> **What is being asked**
Return every line in the listing below that contains the string "agent". Case counts.

> **Information supplied**
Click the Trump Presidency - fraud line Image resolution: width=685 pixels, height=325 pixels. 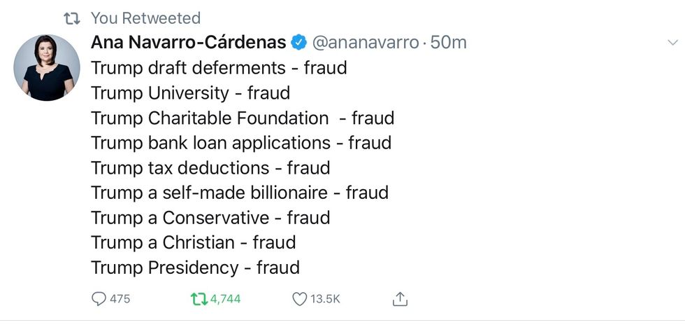195,268
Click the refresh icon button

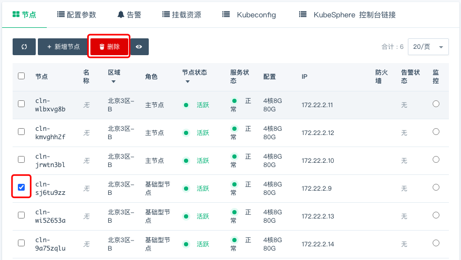(24, 47)
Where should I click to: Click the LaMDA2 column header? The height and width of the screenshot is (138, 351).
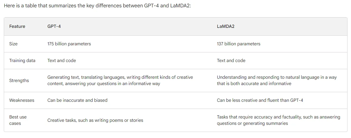tap(226, 26)
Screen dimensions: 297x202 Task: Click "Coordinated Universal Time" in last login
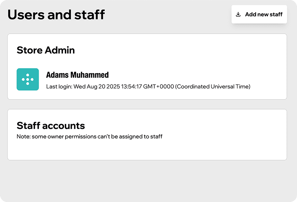pos(213,87)
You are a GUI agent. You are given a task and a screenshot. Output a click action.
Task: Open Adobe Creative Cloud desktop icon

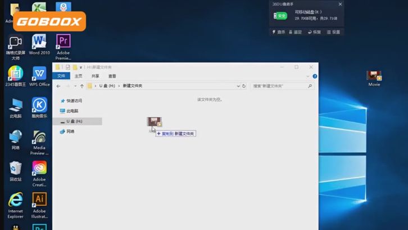[x=39, y=170]
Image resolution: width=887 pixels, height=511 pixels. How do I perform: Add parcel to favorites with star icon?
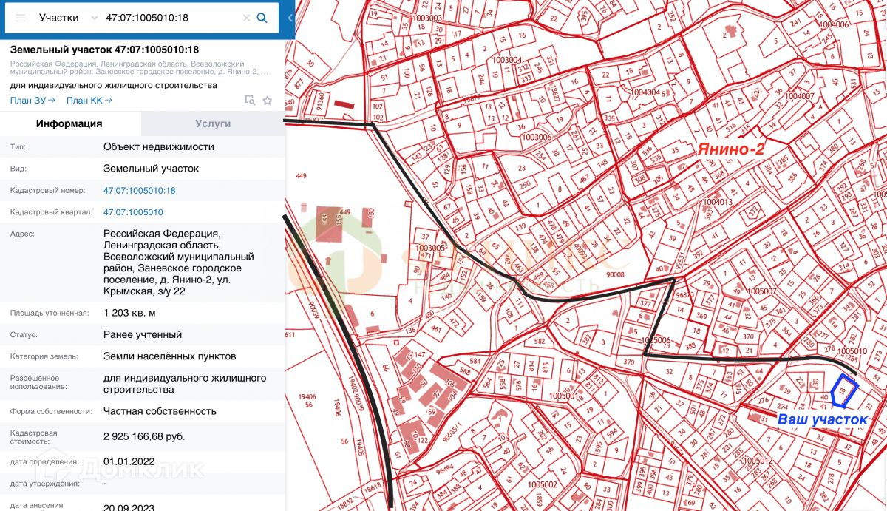268,101

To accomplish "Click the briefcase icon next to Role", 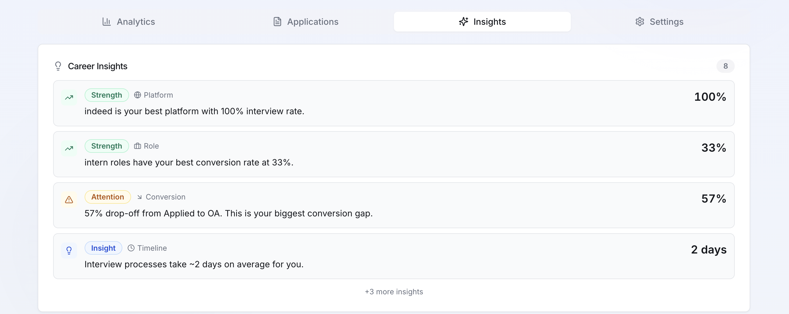I will [138, 146].
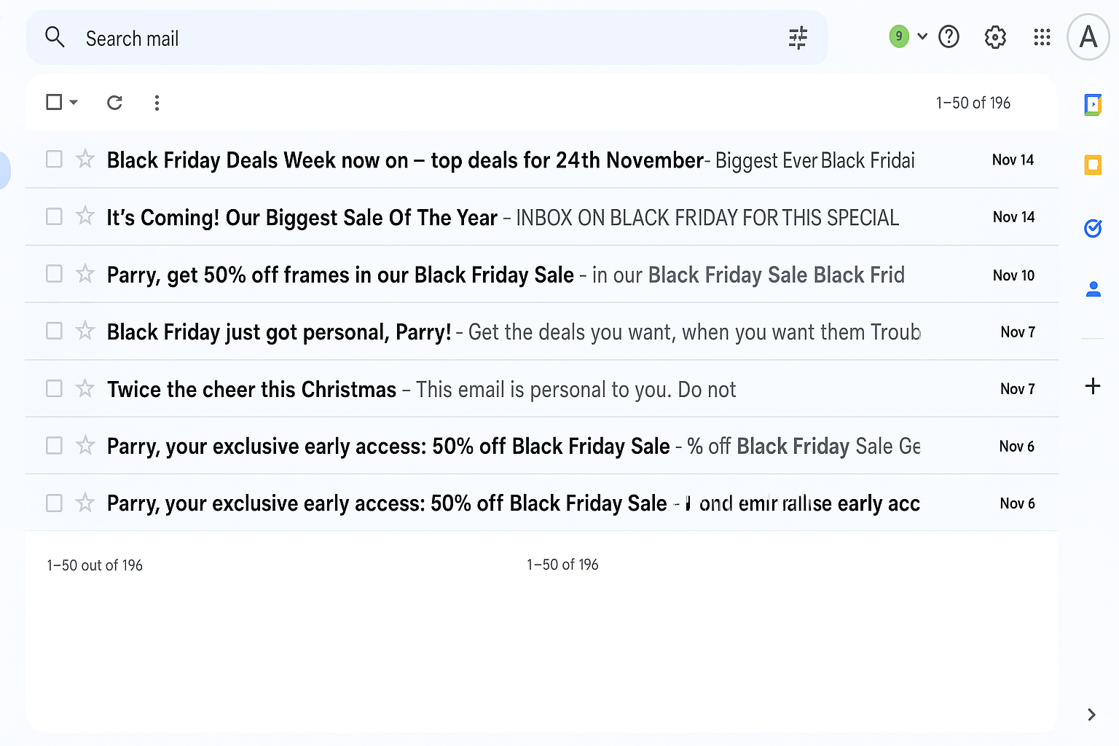The width and height of the screenshot is (1119, 746).
Task: Open Gmail help
Action: pyautogui.click(x=949, y=37)
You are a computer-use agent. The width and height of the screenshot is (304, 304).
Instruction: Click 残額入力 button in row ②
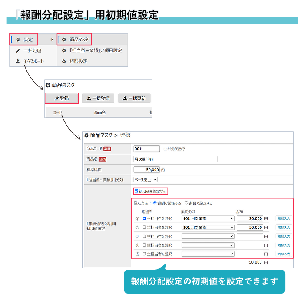(284, 227)
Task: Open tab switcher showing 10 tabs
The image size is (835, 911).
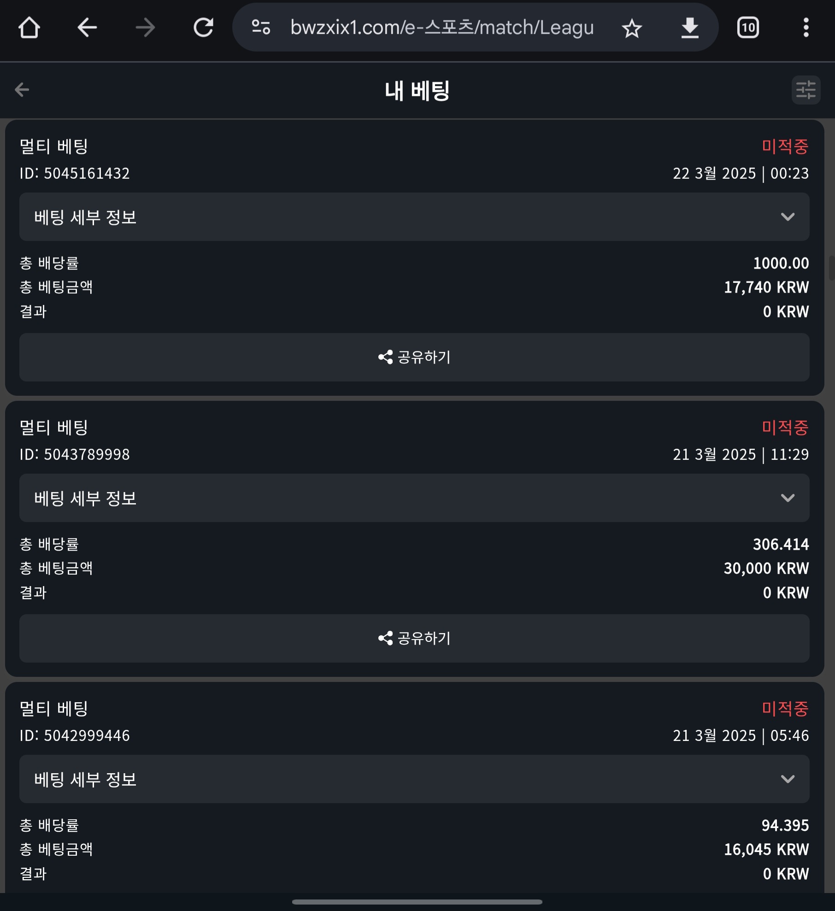Action: click(748, 28)

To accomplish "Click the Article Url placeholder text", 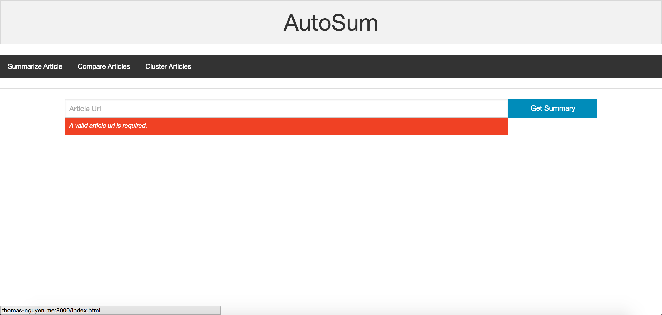I will tap(85, 109).
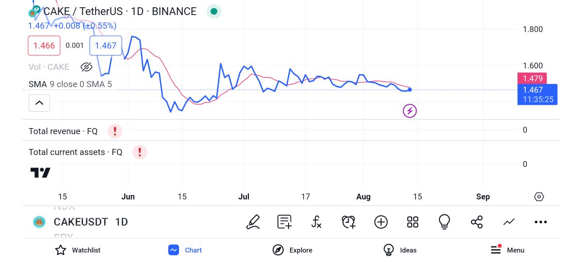Share the chart via share icon
The height and width of the screenshot is (262, 582).
click(x=476, y=222)
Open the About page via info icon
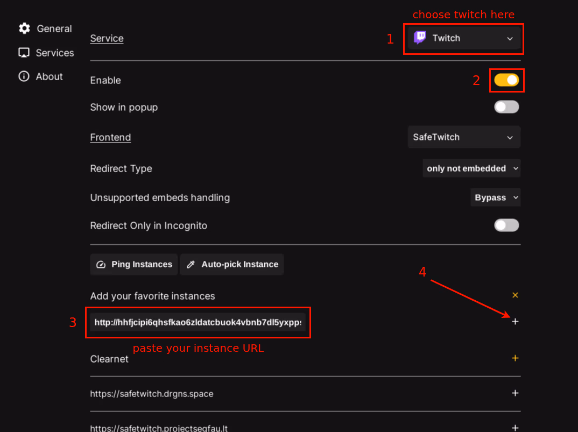578x432 pixels. tap(24, 76)
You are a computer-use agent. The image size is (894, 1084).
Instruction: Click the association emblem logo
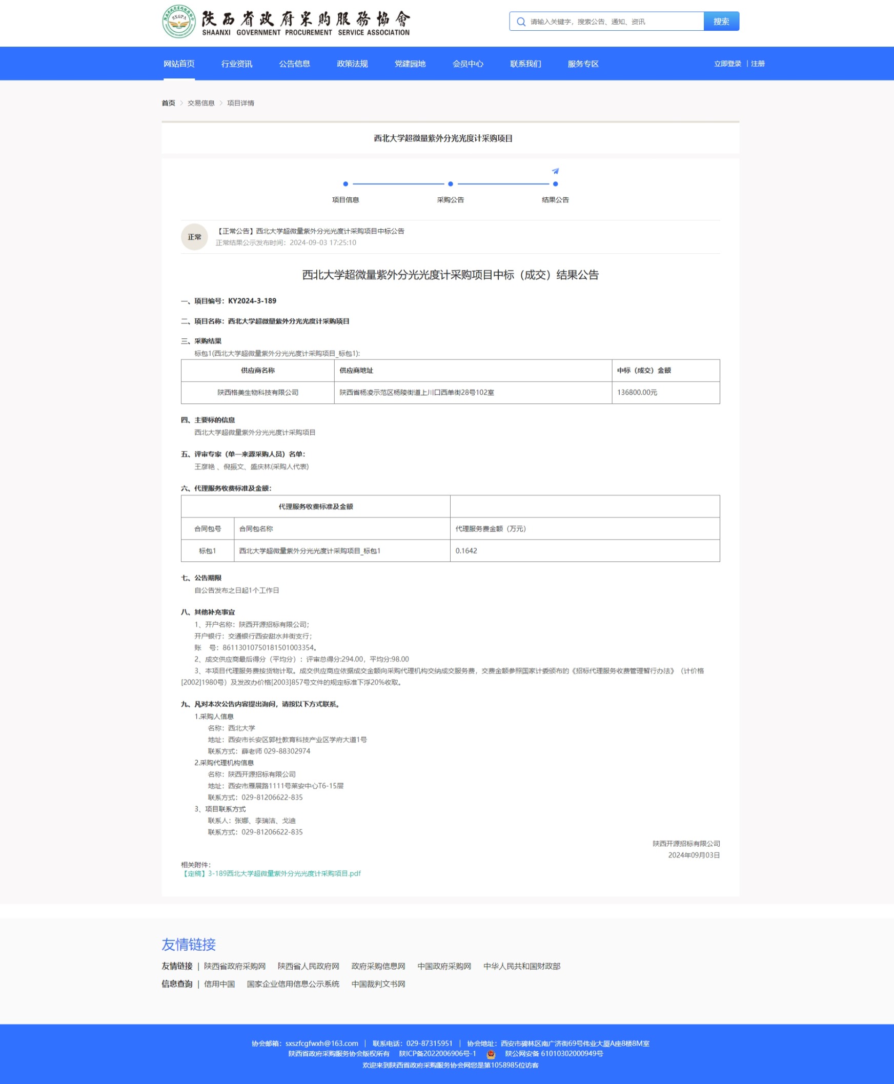[179, 22]
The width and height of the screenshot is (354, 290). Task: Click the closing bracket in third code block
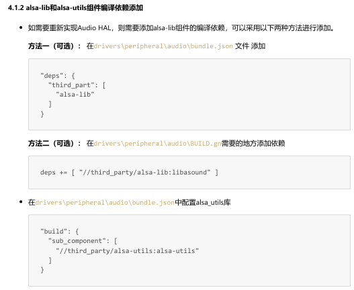[x=50, y=260]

> **Output for this task**
You are a GUI agent. You are given a task and a screenshot. Output a click action.
You are a computer-use agent. The width and height of the screenshot is (304, 304).
You are a computer-use agent. The image size is (894, 1084).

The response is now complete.